Le documentaire de David Gendreau et Alexandre Leraitre retrace aussi une saga judiciaire à échelle humaine. En 2015, Tom Enders, patron d’Airbus, lança une « opération mains propres » pour endiguer des pratiques de corruption qui, jugeait-il, auraient pu mettre en danger le groupe vis-à-vis de la justice américaine. Ces opérations lui furent fatales – et il démissionna en 2019 : les enquêtes brutalisèrent certains salariés, autant qu’elles mirent au jour des pratiques troubles que la direction n’avait que trop tardivement pourchassées.
Du reste, la guerre commerciale est une guerre juridique, dans laquelle la question n’est pas tant de savoir qui est coupable mais par qui les coupables seront jugés : c’est ainsi que John Harrison, arrivé en 2015 à la direction juridique du groupe, alla, au nom d’Airbus, plaider coupable à Londres pour éviter d’avoir à le faire devant un tribunal américain. Airbus avait donc à répondre à la justice américaine, mais aussi à la justice britannique ; la France tenta enfin de protéger son avionneur en faisant transiter les documents par le Parquet National Financier, qui, s’il pouvait lui-aussi réprimer les agissements illégaux du groupe, n’était suspect ni de vouloir s’accaparer ses secrets industriels pour les distribuer à Boeing, ni de vouloir infliger à Airbus une amende qui aurait déstabilisé ses positions concurrentielles.

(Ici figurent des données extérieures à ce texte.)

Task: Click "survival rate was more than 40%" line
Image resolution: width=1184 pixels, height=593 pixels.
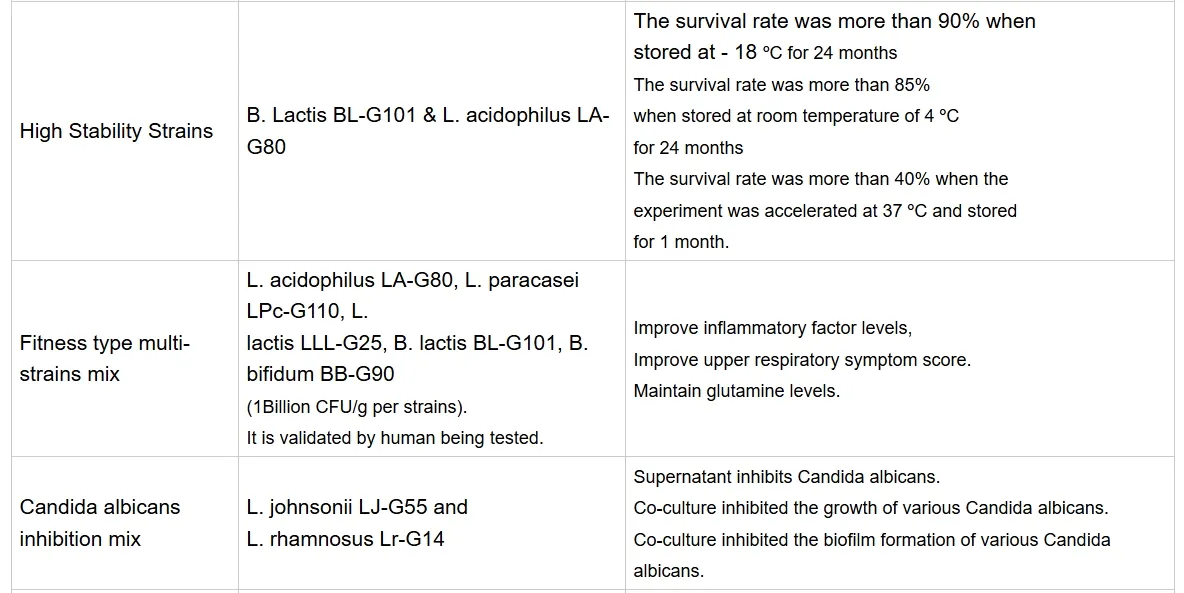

En fin de compte, le film d’Alexandre Leraitre et David Gendreau raconte l’histoire d’une prise de conscience trop tardive : celle de la prégnance de la guerre économique livrée à des groupes français par les États-Unis. Ce documentaire permet de voir combien les politiques publiques ont évolué sur ce point : alors que nul n’avait pu empêcher le passage de Gemplus, qui comptait alors parmi les leaders mondiaux des cartes à puce, sous pavillon américain en 2003, Airbus fut efficacement protégée d’une divulgation de secrets industriels ou d’une amende léonine infligée par la justice américaine, tant par l’arsenal législatif que par la timide émergence d’une « culture de guerre » économique en France. Puisse cet excellent film contribuer à la renforcer encore.